Human Potential Project

HP2: The Human Potential Project

Unleashing Power and Performance

HOW IT WORKS

HP2 has been so successful at generating revenue and profit growth for so long because we know what it takes to produce lasting change and authentic learning in a culture. Here is an overview of the four essential steps in the process.

Produce a breakdown - Everyone is all in favor of change as long as it doesn’t mean me and it doesn’t mean now. We are either too busy because things are going great or unwilling to invest the time and money because things aren’t going great. This is a cycle that has to be broken, as despite all of the talk about wanting to learn, individuals and organization do not take learning seriously unless they are faced with a breakdown. Our job is to bring to life in a clear and undeniable manner the long-term effect of continuing with ‘business as usual.’ In so doing we break the cycle of ‘we are too busy – we can’t afford it’ and people come to experience, in an anticipatory way, the breakdowns that are present but normally unexamined in their lives and their organization. They get a chance to talk about what isn’t working, what’s missing, and what is likely to happen if the future is merely a continuation of the present.

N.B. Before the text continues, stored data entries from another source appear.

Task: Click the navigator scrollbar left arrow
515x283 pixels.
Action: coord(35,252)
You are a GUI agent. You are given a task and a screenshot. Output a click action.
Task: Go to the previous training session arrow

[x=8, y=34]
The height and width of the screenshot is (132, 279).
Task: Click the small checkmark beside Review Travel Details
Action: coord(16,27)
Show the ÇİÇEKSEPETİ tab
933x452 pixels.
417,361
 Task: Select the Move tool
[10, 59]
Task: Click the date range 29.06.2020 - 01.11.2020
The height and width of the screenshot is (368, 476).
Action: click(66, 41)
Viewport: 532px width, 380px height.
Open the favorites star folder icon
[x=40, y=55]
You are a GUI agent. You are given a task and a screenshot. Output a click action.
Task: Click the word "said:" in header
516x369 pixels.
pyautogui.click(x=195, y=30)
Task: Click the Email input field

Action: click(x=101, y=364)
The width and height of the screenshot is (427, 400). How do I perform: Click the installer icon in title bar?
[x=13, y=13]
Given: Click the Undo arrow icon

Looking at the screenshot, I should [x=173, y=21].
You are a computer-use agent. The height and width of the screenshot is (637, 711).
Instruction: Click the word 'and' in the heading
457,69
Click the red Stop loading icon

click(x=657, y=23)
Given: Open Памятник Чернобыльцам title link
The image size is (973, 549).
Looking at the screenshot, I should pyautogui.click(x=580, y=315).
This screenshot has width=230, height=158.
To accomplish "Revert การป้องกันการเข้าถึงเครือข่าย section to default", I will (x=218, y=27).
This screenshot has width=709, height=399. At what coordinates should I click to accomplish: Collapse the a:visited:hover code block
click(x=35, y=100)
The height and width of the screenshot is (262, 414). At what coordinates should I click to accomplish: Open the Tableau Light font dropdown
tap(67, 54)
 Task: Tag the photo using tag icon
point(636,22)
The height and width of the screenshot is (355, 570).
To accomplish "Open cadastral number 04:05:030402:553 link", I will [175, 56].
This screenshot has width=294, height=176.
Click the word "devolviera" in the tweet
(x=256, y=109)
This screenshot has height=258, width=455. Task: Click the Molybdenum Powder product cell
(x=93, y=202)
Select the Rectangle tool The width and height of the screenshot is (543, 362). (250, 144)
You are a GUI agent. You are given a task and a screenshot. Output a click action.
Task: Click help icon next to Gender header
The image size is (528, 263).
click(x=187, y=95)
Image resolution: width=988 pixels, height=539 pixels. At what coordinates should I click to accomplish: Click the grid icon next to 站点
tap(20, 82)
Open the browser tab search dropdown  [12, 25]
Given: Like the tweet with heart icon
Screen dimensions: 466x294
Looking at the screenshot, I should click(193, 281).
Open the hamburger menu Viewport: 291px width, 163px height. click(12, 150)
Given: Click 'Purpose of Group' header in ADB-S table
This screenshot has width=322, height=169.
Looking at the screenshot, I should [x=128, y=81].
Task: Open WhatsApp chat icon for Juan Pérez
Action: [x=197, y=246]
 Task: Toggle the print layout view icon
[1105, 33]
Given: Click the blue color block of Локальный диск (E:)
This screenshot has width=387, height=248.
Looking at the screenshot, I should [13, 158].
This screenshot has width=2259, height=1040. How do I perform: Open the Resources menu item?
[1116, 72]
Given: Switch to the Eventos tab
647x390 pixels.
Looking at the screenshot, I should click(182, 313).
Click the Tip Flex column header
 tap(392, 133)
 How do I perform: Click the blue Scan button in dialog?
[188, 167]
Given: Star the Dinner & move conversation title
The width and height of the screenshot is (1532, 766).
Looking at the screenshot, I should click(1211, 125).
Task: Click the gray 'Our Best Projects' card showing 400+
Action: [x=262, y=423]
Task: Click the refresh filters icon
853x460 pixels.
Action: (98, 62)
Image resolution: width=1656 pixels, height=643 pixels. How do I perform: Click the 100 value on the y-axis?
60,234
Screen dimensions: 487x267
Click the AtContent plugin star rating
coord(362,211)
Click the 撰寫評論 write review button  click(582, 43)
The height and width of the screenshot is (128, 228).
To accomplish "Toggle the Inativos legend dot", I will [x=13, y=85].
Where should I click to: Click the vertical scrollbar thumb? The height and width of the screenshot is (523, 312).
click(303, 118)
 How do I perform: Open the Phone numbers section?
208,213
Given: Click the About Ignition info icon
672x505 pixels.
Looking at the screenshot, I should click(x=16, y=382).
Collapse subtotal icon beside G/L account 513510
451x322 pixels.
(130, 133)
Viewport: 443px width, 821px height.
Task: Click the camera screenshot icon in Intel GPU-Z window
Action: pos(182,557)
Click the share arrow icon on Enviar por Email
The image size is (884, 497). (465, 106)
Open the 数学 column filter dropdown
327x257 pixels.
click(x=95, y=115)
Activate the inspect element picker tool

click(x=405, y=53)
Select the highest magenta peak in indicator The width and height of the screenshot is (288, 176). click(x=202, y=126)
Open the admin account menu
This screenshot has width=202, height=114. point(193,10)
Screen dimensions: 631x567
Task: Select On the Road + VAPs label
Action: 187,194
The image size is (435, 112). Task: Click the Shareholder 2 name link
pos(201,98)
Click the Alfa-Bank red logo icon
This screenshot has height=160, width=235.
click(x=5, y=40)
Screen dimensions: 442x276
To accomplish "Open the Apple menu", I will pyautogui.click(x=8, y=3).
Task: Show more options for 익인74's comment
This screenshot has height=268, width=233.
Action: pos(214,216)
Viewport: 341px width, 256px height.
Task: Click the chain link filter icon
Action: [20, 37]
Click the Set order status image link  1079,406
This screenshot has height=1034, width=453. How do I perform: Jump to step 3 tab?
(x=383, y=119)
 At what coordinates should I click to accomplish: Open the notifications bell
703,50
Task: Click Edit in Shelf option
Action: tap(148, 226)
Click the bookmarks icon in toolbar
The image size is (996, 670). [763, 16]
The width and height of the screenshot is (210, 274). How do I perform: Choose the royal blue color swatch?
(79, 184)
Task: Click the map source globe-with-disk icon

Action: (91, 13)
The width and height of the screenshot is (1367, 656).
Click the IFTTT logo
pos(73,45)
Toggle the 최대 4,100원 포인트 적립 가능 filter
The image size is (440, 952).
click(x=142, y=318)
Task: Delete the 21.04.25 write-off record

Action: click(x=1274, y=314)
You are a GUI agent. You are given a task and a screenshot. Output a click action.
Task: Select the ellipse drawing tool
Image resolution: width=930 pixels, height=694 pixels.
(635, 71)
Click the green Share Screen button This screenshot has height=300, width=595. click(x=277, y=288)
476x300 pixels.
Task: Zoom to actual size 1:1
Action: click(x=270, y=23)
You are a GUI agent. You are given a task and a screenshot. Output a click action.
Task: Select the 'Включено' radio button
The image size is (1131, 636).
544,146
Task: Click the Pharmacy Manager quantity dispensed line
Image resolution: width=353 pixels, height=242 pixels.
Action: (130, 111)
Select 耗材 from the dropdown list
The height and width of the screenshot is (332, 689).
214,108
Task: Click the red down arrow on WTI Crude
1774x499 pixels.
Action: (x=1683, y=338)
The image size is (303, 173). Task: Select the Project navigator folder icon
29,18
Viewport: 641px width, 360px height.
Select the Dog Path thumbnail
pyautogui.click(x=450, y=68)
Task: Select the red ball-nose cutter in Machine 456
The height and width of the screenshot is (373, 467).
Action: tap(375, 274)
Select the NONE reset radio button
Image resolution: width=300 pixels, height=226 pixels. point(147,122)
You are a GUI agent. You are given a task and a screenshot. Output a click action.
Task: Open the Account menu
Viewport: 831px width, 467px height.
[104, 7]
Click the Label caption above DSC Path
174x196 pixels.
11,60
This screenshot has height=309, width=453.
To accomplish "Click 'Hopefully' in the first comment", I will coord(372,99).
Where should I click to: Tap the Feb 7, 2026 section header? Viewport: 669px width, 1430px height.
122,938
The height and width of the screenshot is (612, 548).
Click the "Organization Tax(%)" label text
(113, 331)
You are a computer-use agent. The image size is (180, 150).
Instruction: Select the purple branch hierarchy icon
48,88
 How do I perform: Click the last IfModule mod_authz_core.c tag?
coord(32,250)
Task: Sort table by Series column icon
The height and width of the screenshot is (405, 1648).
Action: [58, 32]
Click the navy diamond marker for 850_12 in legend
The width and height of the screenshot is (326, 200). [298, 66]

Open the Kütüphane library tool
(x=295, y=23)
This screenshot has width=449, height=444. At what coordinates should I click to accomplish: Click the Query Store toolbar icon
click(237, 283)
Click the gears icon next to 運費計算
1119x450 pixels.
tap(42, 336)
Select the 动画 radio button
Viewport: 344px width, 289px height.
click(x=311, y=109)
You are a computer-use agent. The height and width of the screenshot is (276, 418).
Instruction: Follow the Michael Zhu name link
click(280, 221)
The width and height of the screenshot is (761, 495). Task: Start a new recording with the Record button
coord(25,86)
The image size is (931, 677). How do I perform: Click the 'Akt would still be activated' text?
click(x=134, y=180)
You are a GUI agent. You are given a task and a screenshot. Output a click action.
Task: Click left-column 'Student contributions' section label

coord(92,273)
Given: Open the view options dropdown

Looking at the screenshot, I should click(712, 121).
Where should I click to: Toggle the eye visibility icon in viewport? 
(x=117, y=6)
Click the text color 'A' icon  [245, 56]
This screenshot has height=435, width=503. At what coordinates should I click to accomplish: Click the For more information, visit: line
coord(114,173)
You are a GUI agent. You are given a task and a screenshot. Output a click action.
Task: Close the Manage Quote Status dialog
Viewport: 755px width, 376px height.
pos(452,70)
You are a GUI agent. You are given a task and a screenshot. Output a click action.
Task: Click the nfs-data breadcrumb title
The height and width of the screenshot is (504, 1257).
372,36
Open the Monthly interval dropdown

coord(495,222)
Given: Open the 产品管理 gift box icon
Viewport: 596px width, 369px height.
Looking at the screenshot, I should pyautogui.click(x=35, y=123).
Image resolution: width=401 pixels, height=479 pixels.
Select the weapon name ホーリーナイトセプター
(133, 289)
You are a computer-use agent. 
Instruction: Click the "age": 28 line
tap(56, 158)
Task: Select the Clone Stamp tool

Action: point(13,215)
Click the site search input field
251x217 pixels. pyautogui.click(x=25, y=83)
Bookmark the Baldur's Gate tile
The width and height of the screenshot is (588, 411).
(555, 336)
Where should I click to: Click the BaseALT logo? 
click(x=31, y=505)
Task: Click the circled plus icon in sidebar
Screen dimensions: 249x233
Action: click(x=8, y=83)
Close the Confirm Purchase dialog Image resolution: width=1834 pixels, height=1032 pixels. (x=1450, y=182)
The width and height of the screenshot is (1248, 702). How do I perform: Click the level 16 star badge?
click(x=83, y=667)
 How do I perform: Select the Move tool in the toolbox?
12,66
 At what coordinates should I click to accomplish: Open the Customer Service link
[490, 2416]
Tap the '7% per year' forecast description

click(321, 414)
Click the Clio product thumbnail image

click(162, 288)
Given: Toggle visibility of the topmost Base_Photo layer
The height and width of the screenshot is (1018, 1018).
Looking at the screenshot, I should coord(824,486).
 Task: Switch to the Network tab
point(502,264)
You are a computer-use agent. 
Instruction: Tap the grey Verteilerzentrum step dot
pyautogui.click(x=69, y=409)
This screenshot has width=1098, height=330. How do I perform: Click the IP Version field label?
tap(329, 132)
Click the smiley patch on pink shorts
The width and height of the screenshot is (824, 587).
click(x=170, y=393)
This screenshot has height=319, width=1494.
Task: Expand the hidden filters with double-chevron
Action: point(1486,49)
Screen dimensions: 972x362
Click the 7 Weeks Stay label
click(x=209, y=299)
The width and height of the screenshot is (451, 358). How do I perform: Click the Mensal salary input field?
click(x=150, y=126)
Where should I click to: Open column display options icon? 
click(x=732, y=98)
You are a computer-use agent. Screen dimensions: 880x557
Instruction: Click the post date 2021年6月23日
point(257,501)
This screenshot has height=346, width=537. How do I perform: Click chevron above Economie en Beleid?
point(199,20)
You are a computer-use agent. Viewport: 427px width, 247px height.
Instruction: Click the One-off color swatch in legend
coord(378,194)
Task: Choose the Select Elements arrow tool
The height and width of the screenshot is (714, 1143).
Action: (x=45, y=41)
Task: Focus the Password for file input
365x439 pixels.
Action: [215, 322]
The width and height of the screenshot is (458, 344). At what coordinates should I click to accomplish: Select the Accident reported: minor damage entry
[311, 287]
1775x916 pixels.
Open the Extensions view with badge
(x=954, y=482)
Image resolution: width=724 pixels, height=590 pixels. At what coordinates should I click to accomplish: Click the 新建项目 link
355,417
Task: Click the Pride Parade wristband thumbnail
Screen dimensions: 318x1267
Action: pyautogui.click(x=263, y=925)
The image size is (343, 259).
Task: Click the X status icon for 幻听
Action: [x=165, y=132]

Guide the discovery of a new possibility - When faced with a breakdown people will be open to discovering new possibilities for learning new practices and processes, which in turn produces new levels of performance and satisfaction. The key is that whether it is a new strategic direction or an innovation in their products, processes, or structure we guide them in discovering a new way such that it becomes ‘theirs’ and not ‘the consultants.’ Our job is to help them see possibilities that are considerably bigger than the ones they would typically find on their own.

Introduce new practices - The key to being a designer of a different future is to build recurrence in a new set of practices. We teach a series of what are called generative practices. These are practices, which once embodied, enable the individual to invent their own particular repertoire of utilization. For example, reading and writing music is a generative practice. Once learned the practitioner has the capacity to read any and all music, and if so inclined can write his or her own. We introduce a series of new practices in Commitment Based Management and once the basic practices are in place our clients develop their own ways to use the practices that enable greater efficiency, effectiveness, performance, and profitability.

Put in place a structure for recurrence, feedback and calibration - This is fundamental to building competence. Learning is a social phenomenon and the establishment of learning teams is the vehicle by which we generate the focused interaction that drives learning. The two most powerful methods for generating useful feedback and calibration are individual coaching and peer learning teams that are supported by a coach. Thus we do both.